# OK, my topwater lures sunk



## WillyB2 (Dec 28, 2008)

Well guys, I made my first 3 lures and took them back to our pond to try them out. There first test run. 2 of the 3 would not float. I tried to copy the 1/8 ounce Phillips crippled killer. I made them 1-3/4" long, out of pine with propellers front and back and #8 treble hooks in the middle and end of the bait. I used D2T - 3 coats. Would the glue be the culprit?


----------



## staffman (Mar 18, 2011)

I would guess that the weight of the hooks and propellers was too much.


----------



## "Big" mark the shark (Jan 21, 2010)

I would try balsa for one that small with a threw wire construction.are you sealing the wood ? you may be Abel to use cedar it's tougher than balsa and has a good buoyancy at least that's what I do. I am sure others more experience will be able to help a lot more.


----------



## WillyB2 (Dec 28, 2008)

Staffman, its not the hardware. I took a new blank that hadn't even been sealed yet and put all the same hardware on it and dropped in a bucket of water. Floated perfectly!!


----------



## TIGGER (Jan 17, 2006)

Willy the top coat / D2 probably did you in. I have had many lures that in the "raw" float with the hardware and then after 2 coats of epoxy it crossed over to sinking. The epoxy can add alot of weight to the lure in a good or bad way. That is the hardest problem with the smaller baits. Like Mark said you may want to try a more corky wood at the start. Cedar or balsa my be the ticket. The other option is change the screw eyes to a small wire you can twist and epoxy into the bait. 
John


----------



## WillyB2 (Dec 28, 2008)

Thanks Tigger. After testing a "raw" lure and seeing how well it floated with all the hardware on it I pretty much figured it was the epoxy. Could I get by with doing the initial seal with the D2T and then using a clear spray finish after painting? Would the bait hold up? I really don't want to down size on the hardware. I will look into the balsa and cedar wood also. Appreciate all the help guys.


----------



## st.slippy (Oct 3, 2008)

I paint the bare wood then epoxy mine. One coat on the small ones


----------



## JamesT (Jul 22, 2005)

underwater prop lure? hmmmmmm....

Sometimes my lures unexpectedly turn out to be slow sinkers or sinkers. They come in handy sometimes and fill a niche in the tackle box. Sometimes you get really lucky and get the perfect horizontal suspender too!

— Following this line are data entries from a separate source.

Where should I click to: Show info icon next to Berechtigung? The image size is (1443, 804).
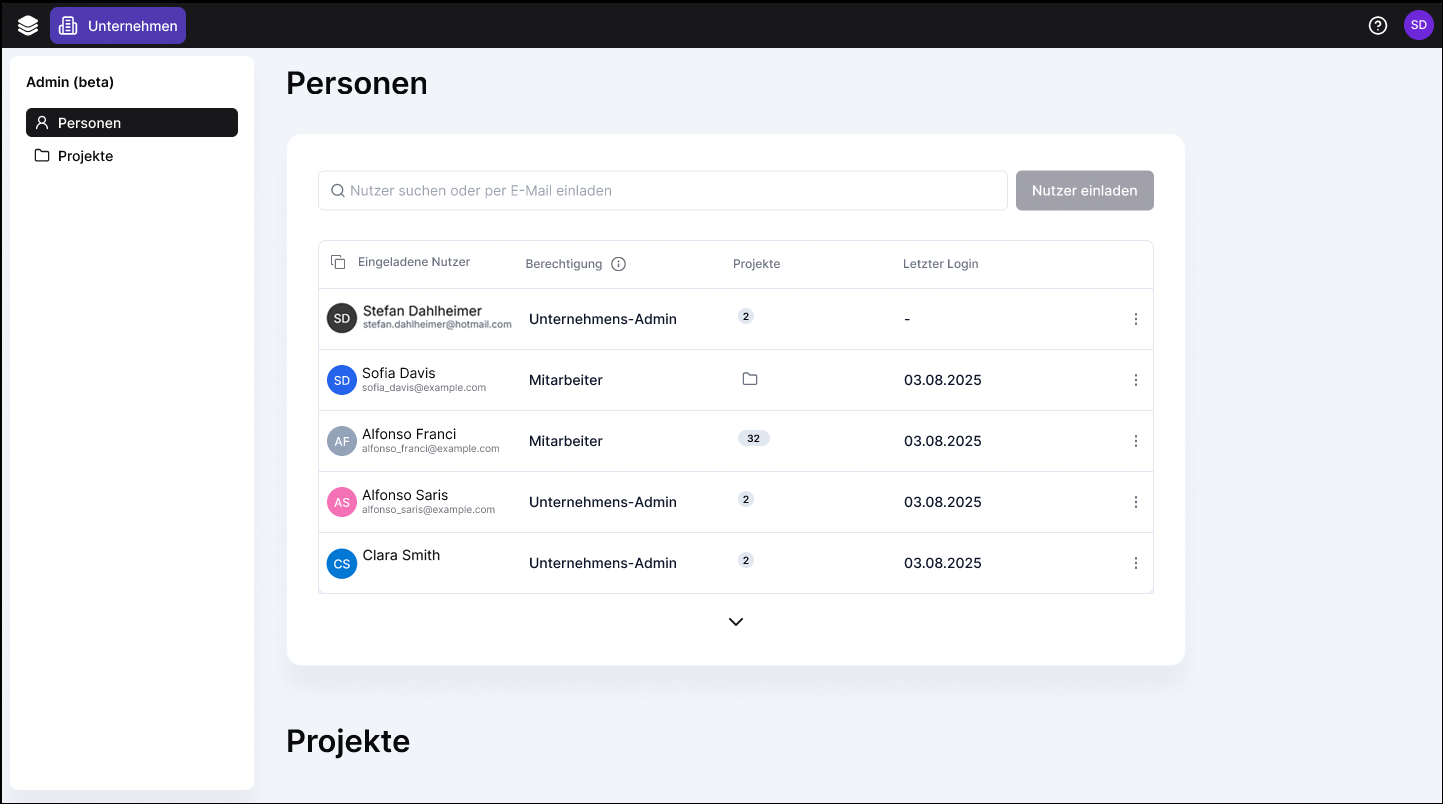pyautogui.click(x=618, y=264)
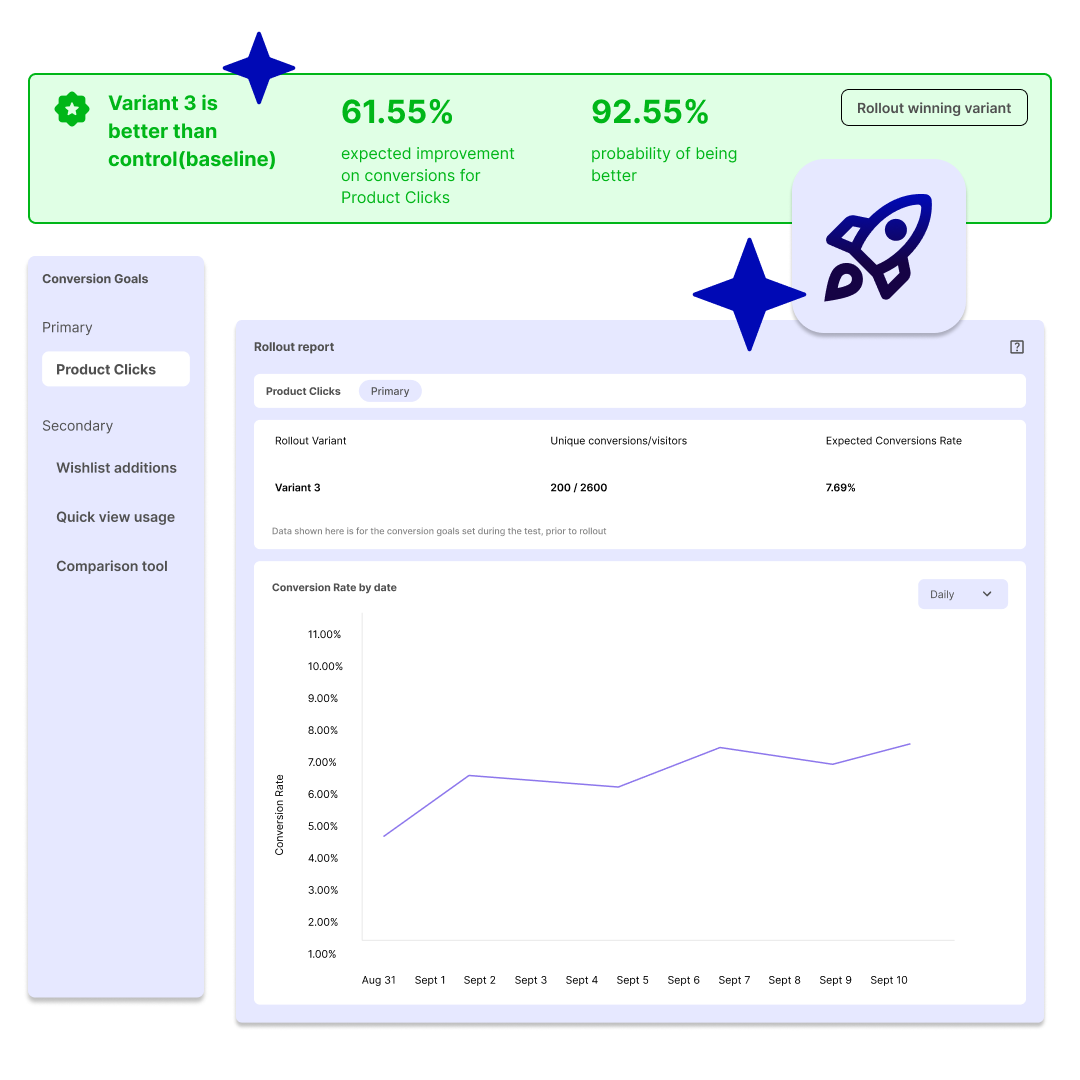Screen dimensions: 1080x1080
Task: Select Quick view usage goal link
Action: (x=115, y=517)
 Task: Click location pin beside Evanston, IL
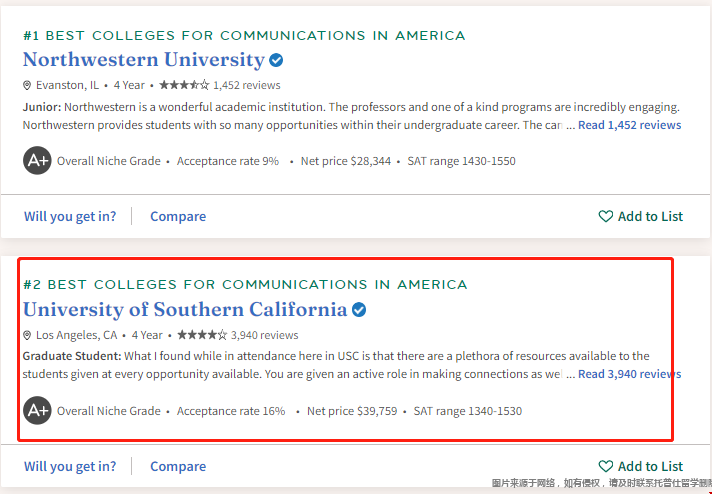[28, 86]
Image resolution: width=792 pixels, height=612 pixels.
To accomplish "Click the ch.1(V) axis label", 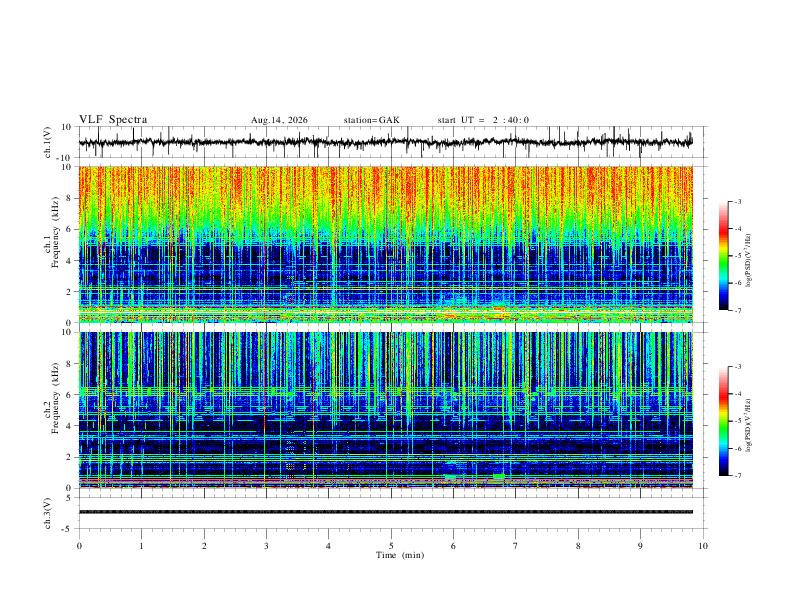I will (x=48, y=142).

I would try thinning the D2T with acetone or epoxy thinner. For a small lure like that, I would say 3 coats of non-thinned D2T (and props, hardware) is adding too much weight. If you don't have thinner, use a torch (or bic lighter) and heat up each layer and let a bunch drip off before you start turning. This will also create thinner coats. In addition, Etex goes on thinner than D2T so you may also try etex.

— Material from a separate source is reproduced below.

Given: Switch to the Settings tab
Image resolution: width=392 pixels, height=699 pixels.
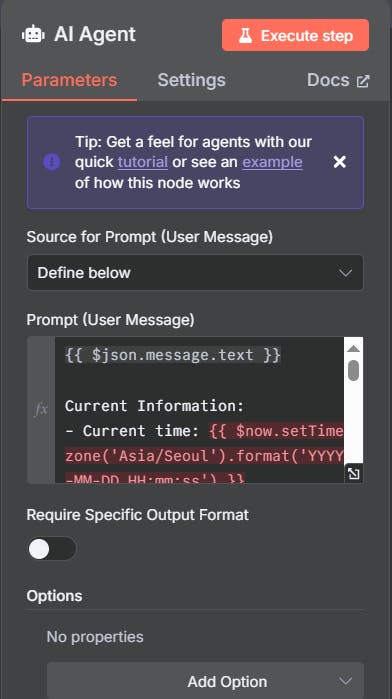Looking at the screenshot, I should (x=191, y=80).
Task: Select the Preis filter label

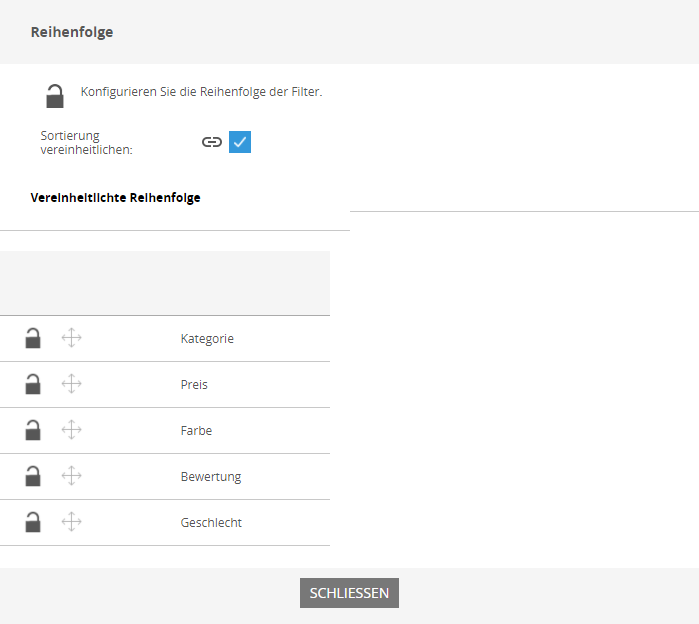Action: click(x=194, y=385)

Another option is basswood which I'm pretty sure is less dense than pine. Or balsa (AC shiner makes a nice small 2 prop balsa topwater). I've been on a balsa kick lately.


----------



## JamesT (Jul 22, 2005)

st.slippy said:


> I paint the bare wood then epoxy mine. One coat on the small ones


I tend to agree. On small painted (NOT foiled) lures, ONE coat of non-thinned D2T does the job. You can control the thickness of ONE coat of D2T with a lighter by heating and letting some drip off, or just apply a thinner layer to begin with.


----------



## JamesT (Jul 22, 2005)

BTW, don't forget to seal the wood, especially if you are only using one coat of epoxy over the paint. This way if a toothy critter gets through the coat of epoxy, paint, and into the wood, the wood is sealed and it won't take on water, expand. and crack. I usually seal with thinned epoxy but sometimes superglue. When I seal, I usually put on 2-3 very thin coats with my fingers and sand between putting on the coats.


----------



## WillyB2 (Dec 28, 2008)

st.slippy, so you paint your lure completely then seal it with one coat of epoxy? I will give it a try. I took the ones that were sinking and changed out the propellers and screw eyes for smaller ones and they now float nicely. JamesT, I didn't know that A C Shiner made a prop bait. I do have some basswood that I bought at a local craft store but haven't found any decent looking balsa wood yet. Thanks for the tips guy!!


----------



## JamesT (Jul 22, 2005)

AC shiner (my favorite commercially available lure) makes 4 topwater prop bait models (cedar). 2 have dual props while the other 2 only have the tail prop. http://www.acshiners.info/index.php?cPath=22&osCsid=gqsnumtmd0sknd0na9gi34o1n0. I had a few until last Friday.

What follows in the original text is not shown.